Raw-milk drinkers are still a relatively niche group, with 4.4 percent of American adults drinking it once a year, according to a 2022 FDA survey. But that number appears to be growing. Market research from NielsenIQ shows that weekly sales of raw milk are up as much as 65 percent compared to similar periods last year. Clearly it’s not just conservatives drinking raw milk in spite of guidelines from federal public-health officials warning that it increases one’s chances of foodborne illness. (In New York, where raw milk can be sold only on the farm where it is produced, many drinkers in the city rely on the Pennsylvania Amish, who break the ban on interstate traffic by giving it away at homes in the city in exchange for “donations.”) Proponents cite the milk’s creamier flavor and tout alleged health benefits; they say it boosts the immune system or prevents asthma.
Actual public-health officials disagree — “Raw milk does not cure or treat asthma and allergy,” says the FDA — with these claims. “Pasteurization was one of the great public-health achievements of the 20th century,” says Marion Nestle, a molecular biologist, nutritionist, and professor emeritus at New York University. The simple process of heating up milk for a brief period kills dangerous bacteria, such as salmonella, listeria, and E. coli. If you are a healthy adult who drinks raw milk contaminated by these pathogens, it can make you sick. If you are a child or someone else with a weakened immune system, it can be a far greater threat. The CDC directly advises parents not to give their children raw milk. The FDA states that raw milk has no additional nutritional benefits compared to pasteurized milk. As for the asthma claim, the FDA states that raw-milk advocates have “misused” a key study in order to prop up false evidence that raw milk prevents the disease.
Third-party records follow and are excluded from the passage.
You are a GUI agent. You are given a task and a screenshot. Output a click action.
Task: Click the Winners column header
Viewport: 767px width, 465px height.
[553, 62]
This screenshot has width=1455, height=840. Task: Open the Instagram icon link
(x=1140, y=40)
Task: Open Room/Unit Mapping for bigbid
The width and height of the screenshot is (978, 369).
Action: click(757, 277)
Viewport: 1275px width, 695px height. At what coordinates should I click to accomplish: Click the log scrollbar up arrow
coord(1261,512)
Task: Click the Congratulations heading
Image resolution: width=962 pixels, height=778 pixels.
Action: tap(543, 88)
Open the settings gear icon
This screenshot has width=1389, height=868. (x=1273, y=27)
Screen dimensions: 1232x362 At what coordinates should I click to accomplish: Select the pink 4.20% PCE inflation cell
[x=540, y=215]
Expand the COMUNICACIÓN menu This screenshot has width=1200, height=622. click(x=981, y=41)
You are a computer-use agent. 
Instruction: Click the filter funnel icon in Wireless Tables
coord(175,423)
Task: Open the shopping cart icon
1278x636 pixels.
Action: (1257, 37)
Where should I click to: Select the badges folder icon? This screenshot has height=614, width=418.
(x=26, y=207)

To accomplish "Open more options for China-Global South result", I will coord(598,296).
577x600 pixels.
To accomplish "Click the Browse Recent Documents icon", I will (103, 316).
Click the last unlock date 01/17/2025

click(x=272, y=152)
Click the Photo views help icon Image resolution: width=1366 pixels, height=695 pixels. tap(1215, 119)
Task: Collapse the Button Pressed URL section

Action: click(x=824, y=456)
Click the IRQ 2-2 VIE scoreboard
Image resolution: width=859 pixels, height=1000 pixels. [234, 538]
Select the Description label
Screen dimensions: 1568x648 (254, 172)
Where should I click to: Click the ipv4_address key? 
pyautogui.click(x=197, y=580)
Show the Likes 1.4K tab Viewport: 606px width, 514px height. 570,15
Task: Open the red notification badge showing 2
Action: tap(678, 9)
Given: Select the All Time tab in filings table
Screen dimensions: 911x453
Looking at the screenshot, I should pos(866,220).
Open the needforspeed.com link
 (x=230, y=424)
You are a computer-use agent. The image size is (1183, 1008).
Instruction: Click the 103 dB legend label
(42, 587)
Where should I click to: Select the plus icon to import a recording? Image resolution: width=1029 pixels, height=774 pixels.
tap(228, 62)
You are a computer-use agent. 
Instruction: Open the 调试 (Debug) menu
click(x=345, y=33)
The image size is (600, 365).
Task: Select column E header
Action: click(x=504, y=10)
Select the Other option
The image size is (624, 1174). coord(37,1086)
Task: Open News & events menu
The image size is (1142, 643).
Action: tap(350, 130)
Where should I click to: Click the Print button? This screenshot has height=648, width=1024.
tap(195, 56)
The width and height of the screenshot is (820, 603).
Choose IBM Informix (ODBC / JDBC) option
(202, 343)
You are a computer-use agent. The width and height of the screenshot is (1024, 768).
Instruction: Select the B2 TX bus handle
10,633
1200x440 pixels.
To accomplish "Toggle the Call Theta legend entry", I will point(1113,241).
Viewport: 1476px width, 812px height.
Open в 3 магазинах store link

In recent months, an uncertain threat has emerged in the H5N1 bird flu virus. Dr. Richard Webby, an infectious-disease expert and the director of the World Health Organization’s Collaborating Centre for Influenza Studies, says there is an unclear but increased risk of bird-flu exposure if you drink raw milk. “My gut feeling is that humans are probably a little bit more resistant to this virus than other species, but we just don’t know the answer,” he says. “But seeing what this virus is capable of doing, even taking that risk, in my mind, is crazy.”
Although for some conservatives who have gone raw, taking the risk may be the point. McAfee notes that the pandemic caused a “paradigm fracture” among many Americans, causing them to distrust public-health advice beyond just the lockdowns and coronavirus vaccine. “There was a renewal of interest in 2020 during COVID,” he says. As Republicans moved toward raw milk, a number of conservative-leaning young media figures — “tradwives,” influencer bros — began to reject foods with vegetable oils and other processed fare. The party that rejected Michelle Obama’s push for healthy foods in schools a decade before was pushing for a return to ingredients their grandparents might recognize. Kennedy condensed this idea in his campaign merch earlier this year, selling “Make Frying Oil Tallow Again” shirts — even if he is not a fan of Trump’s McDonald’s order.
McAfee has claimed that Kennedy’s transition team has asked him to work as an advisor on raw-milk standards, but more pressing issues are on his plate right now. Three days after his first recall, tests found genetic fragments of bird flu (not the virus itself) in a second batch of raw milk from his farm delivered to Erewhon and Sprouts Farmers Market. By Monday, the California Department of Food and Agriculture announced that all Raw Farm operations would be “under quarantine.”